Ci sono momenti che, nel giro di pochi secondi, possono cambiarti la vita. Il momento che ha cambiato la vita a Barry Jenkins è avvenuto due anni fa, nel rocambolesco finale della Notte degli Oscar. Neanche uno sceneggiatore di Hollywood avrebbe potuto scrivere una scena così: Warren Beatty apre la busta sbagliata e annuncia La La Land come miglior film. Pochi secondi dopo, ci si accorge che c'è un errore: il miglior film è Moonlight. E Barry Jenkins, da quel momento è un Regista Premio Oscar. Abbiamo chiesto al regista, alla Festa del Cinema di Roma 2018 per presentare Se la strada potesse parlare (If Beale Street Could Talk, tratto dal libro di James Baldwin) cosa avesse provato in quei secondi.

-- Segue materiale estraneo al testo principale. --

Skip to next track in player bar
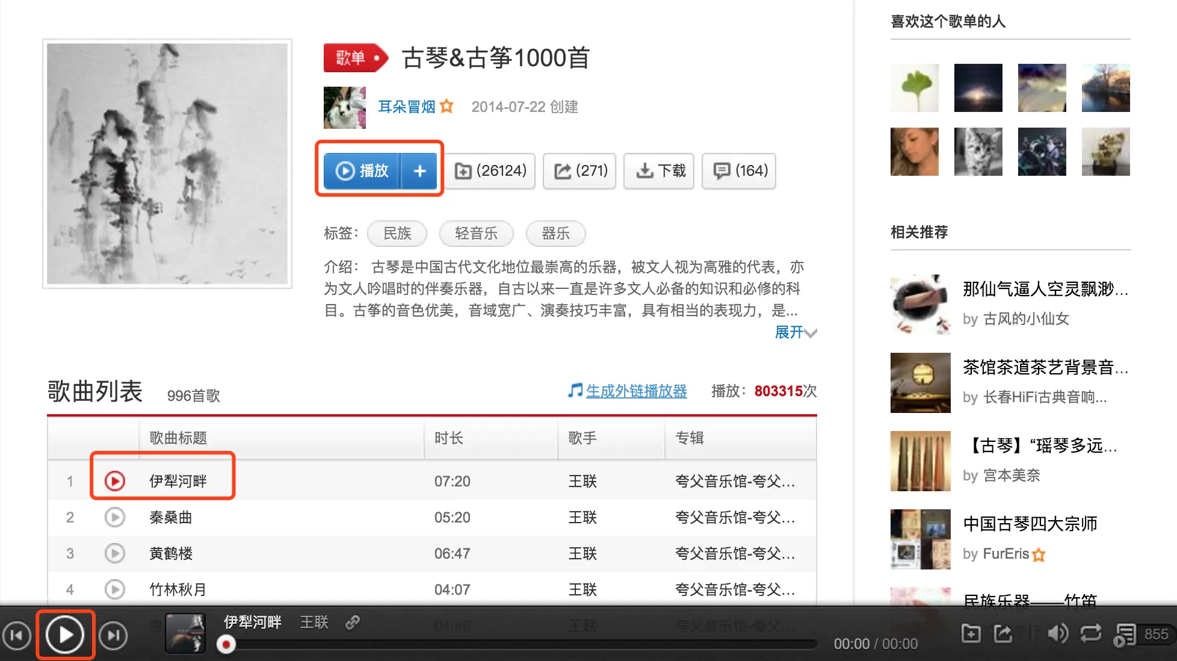 pyautogui.click(x=113, y=635)
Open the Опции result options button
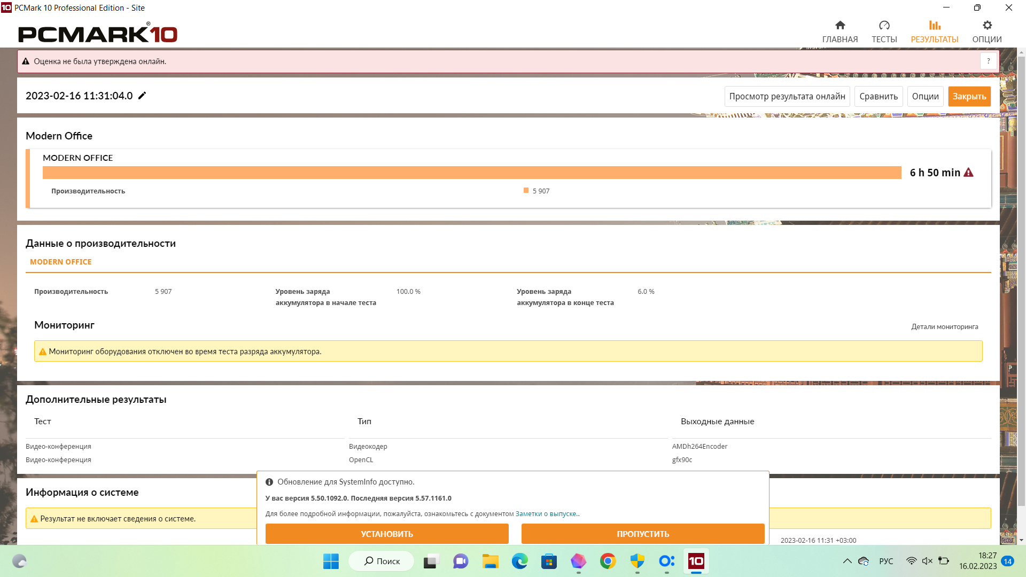This screenshot has height=577, width=1026. click(x=925, y=97)
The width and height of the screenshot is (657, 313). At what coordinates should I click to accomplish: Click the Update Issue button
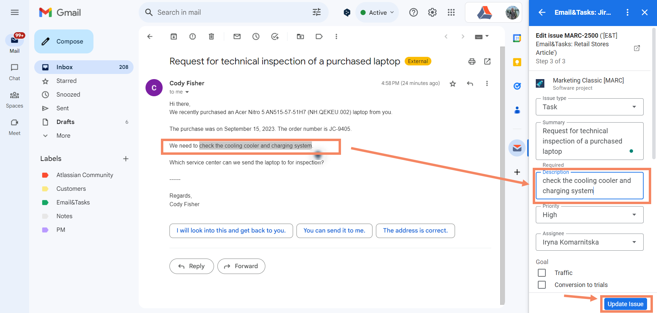[626, 304]
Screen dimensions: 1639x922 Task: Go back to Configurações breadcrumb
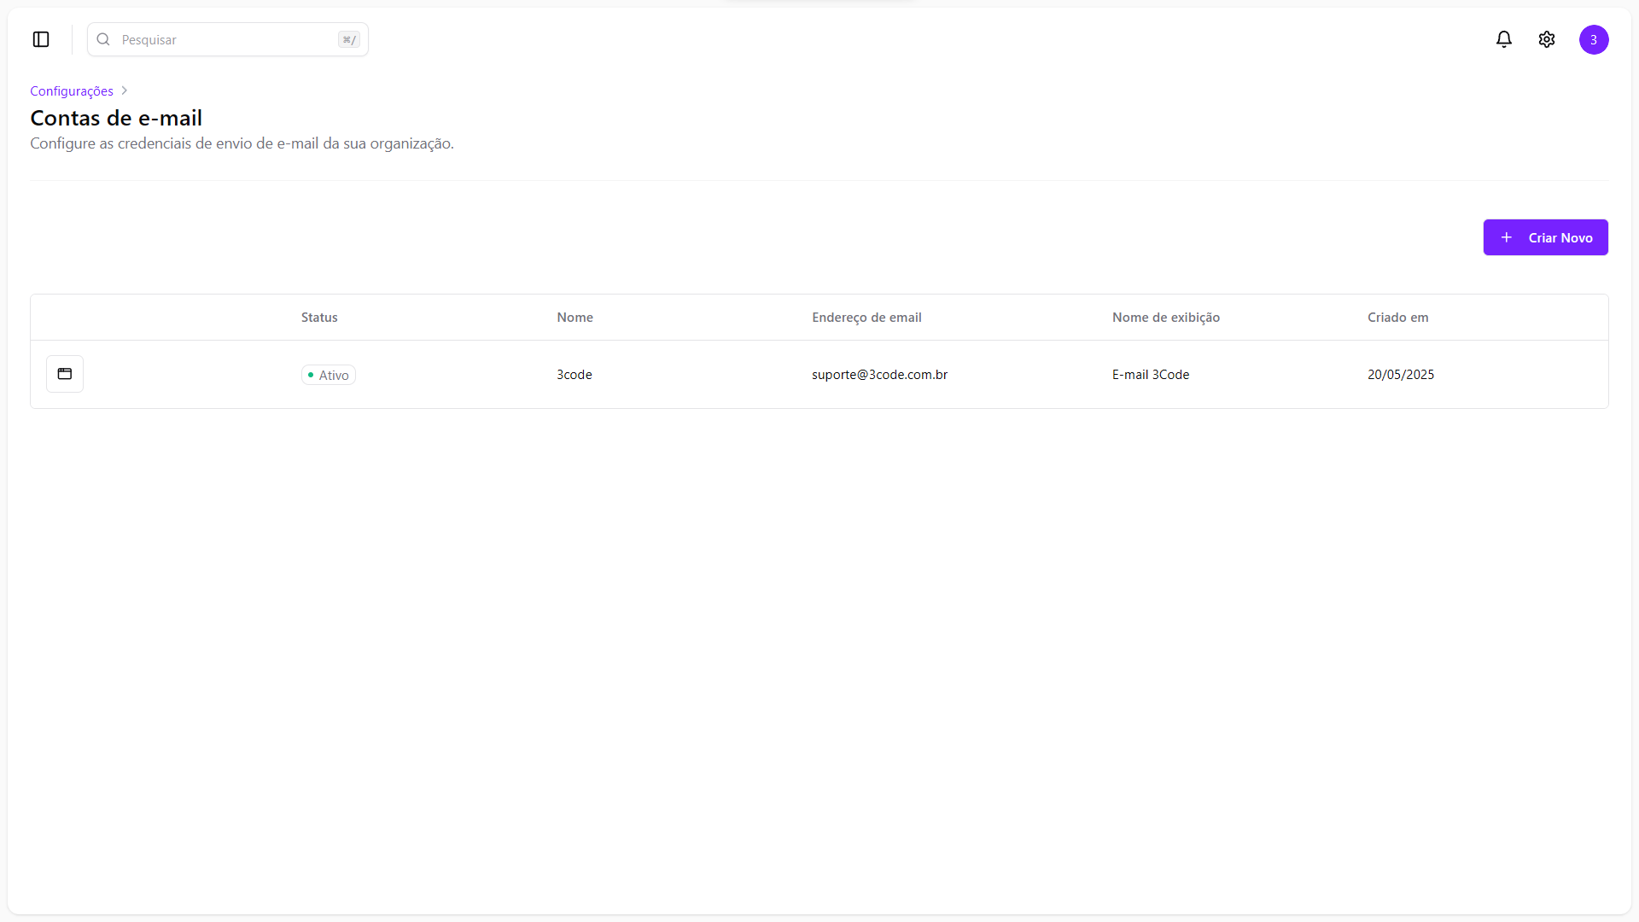[x=72, y=90]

"Gli Oscar sono stati una cosa stranissima" ci ha risposto. "Ci sono così tanti show, premi anche piccoli, e nulla va male. Hanno detto il nome dell'altro film, e io non ho pensato nulla: a volte vinci a volte perdi. Quello che mi ha scioccato è che ci fosse stato un errore. Non me lo ricordo neppure quel momento. Per un'ora non ho ricordato nulla. Dopo sono uscito. E avevo un Oscar". E dopo un Oscar nulla può essere più come prima, inutile negarlo. "La mia vita è cambiata" conferma il regista. "Se ora mando una mail o faccio una telefonata, mi rispondono, ma in modo molto più diretto. Prima che ti succeda una cosa di questo tipo il tuo lavoro è convincere le persone a dire sì, adesso è imparare a dire no".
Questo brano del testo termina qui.